The government has constructed facilities for some 100,000 people on Bhashan Char and says it is ready to shift the refugees from the crowded settlements
Kelly Clements, a deputy high commissioner of the UNHCR, told reporters in Dhaka that the UN wanted to be "engaged" in the proposed refugee relocation, which has been criticized by rights groups.
"We have offered and told the government that we'd like to be engaged and understand better their plans. We have offered our technical experts to come... and assess and see what arrangements have been made," she said.
Nearly a million Rohingya, including some 740,000 who fled a 2017 military crackdown in Myanmar's Rakhine state, are now living in squalid camps in Cox's Bazar.

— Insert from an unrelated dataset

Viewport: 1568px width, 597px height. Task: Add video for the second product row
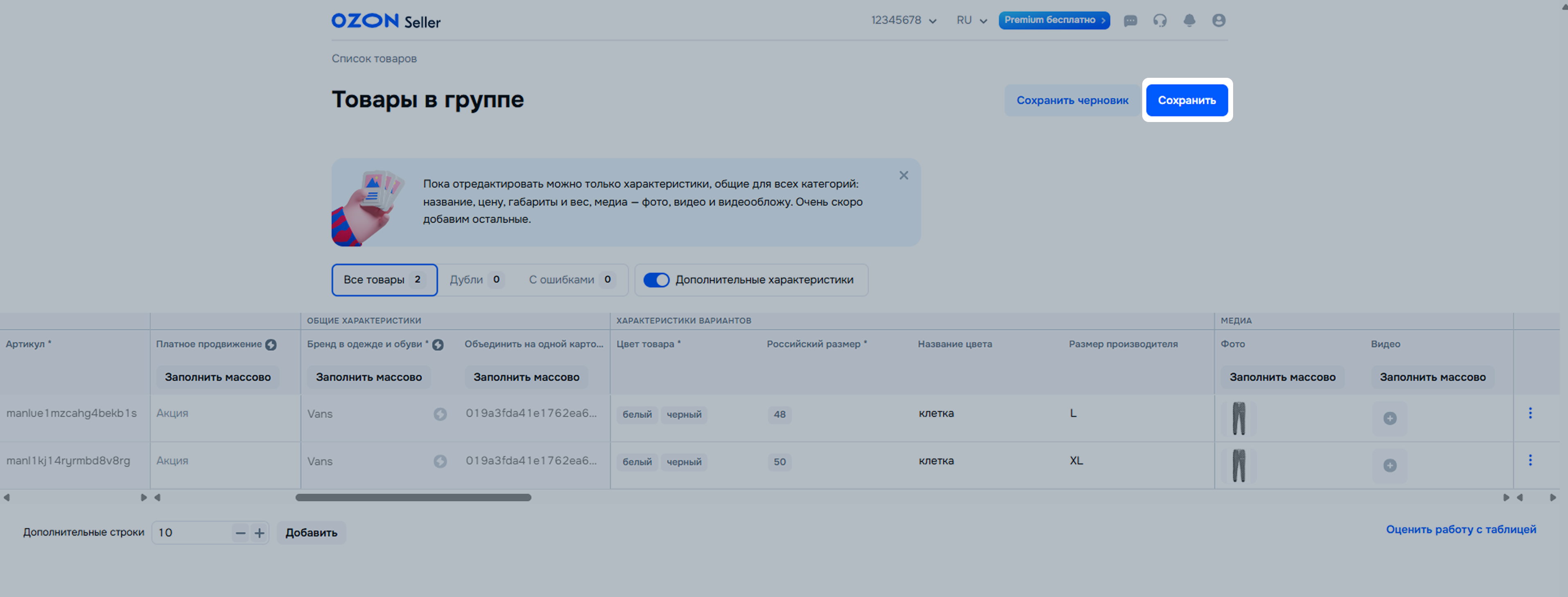(x=1390, y=466)
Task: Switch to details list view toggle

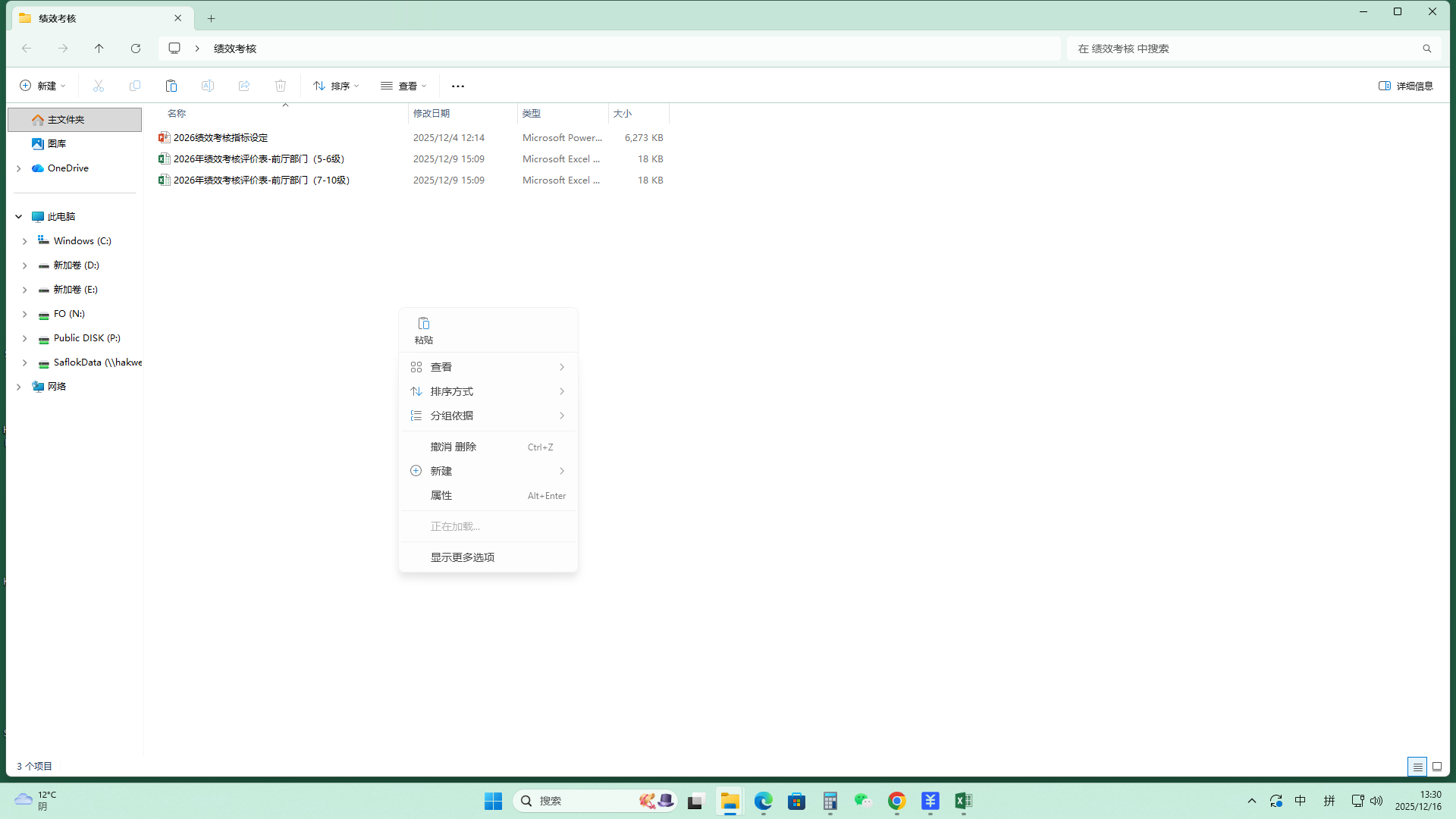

The government has constructed facilities for some 100,000 people on Bhashan Char and says it is ready to shift the refugees from the crowded settlements.
But aid agencies and rights groups have opposed the idea.
The government has recently been erecting barbed-wire fences around the Cox's Bazaar camps, a move that the Human Rights Watch (HRW) compared with building an "open air prison."
Clements said the fencing "is not always the best answer in terms of security."
"Obviously we'll try to see how it can be implemented in a way that doesn't adversely affect the refugee community nor the host," she said.
In a reply to a question on the refugees' chances of repatriation, she said it would be "extremely difficult to set a timeline."